_Page:_

2020-09-16 Thread Dan Wing
On Sep 16, 2020, at 1:08 PM, Nick Harper  
wrote:
> On Wed, Sep 16, 2020 at 12:24 AM tirumal reddy  wrote:
> Hi Nick,
> 
> Please see inline
> 
> On Wed, 16 Sep 2020 at 06:00, Nick Harper  wrote:
> I agree with EKR, Ben Schwartz, and Watson Ladd's concerns on this draft.
> 
> The grease_extension parameter shouldn't exist, and there should be no 
> special handling for GREASE values. GREASE doesn't need to be mentioned in 
> this draft, except to say that a client may send values (cipher suites, 
> extensions, named groups, signature algorithms, versions, key exchange modes, 
> ALPN identifiers, etc.) that are unknown to the middlebox and that the 
> middlebox MUST NOT reject connections with values unknown to the middlebox.
> 
> The grease_extension parameter in the YANG model is a "boolean" type to 
> indicate whether the GREASE values are offered by the client or not.  The MUD 
> YANG model does not convey the GREASE values.
>  
> This is still problematic.

_Given data:_
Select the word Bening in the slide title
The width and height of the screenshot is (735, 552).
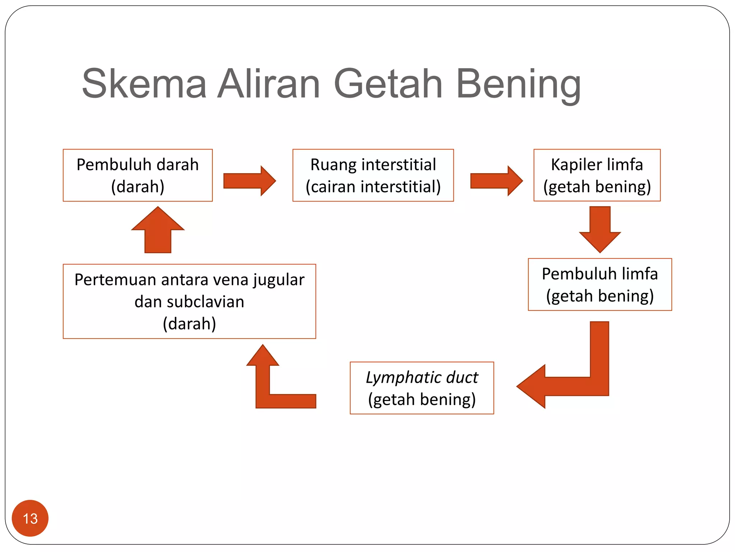point(518,85)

_Task requirements:_
1 - In the email thread about GREASE values, rewrite the passage starting with "2020-09-16 Thread Dan" and going on through "on this draft.", replacing "draft" with "proposal".
2 - Write what follows the final line of the email thread about GREASE values.

_Expected responses:_
1 -
2020-09-16 Thread Dan Wing
On Sep 16, 2020, at 1:08 PM, Nick Harper  
wrote:
> On Wed, Sep 16, 2020 at 12:24 AM tirumal reddy  wrote:
> Hi Nick,
> 
> Please see inline
> 
> On Wed, 16 Sep 2020 at 06:00, Nick Harper  wrote:
> I agree with EKR, Ben Schwartz, and Watson Ladd's concerns on this proposal.

2 -
> 
> Unknown values MUST be ignored; GREASE is a mechanism used by endpoints to 
> check that their peers correctly ignore unknown values (instead of closing 
> the connection). If a device special-cases GREASE values when processing TLS 
> messages, that device has completely missed the purpose of GREASE and is 
> likely to cause interoperability failures when in the future it sees a TLS 
> message that contains a new extension/cipher suite/etc. that isn't a GREASE 
> value.
> 
> The IETF should not be encouraging devices to special-case GREASE values. I 
> can see no use of the grease_extension parameter in the YANG model that does 
> not involve special-casing GREASE values. Hence it needs to be removed.

Yes, that is the better way to handle GREASE:  expect Grease from any client, 
on any TLS value (as Ben pointed out supported_versions may well be Grease'd 
next).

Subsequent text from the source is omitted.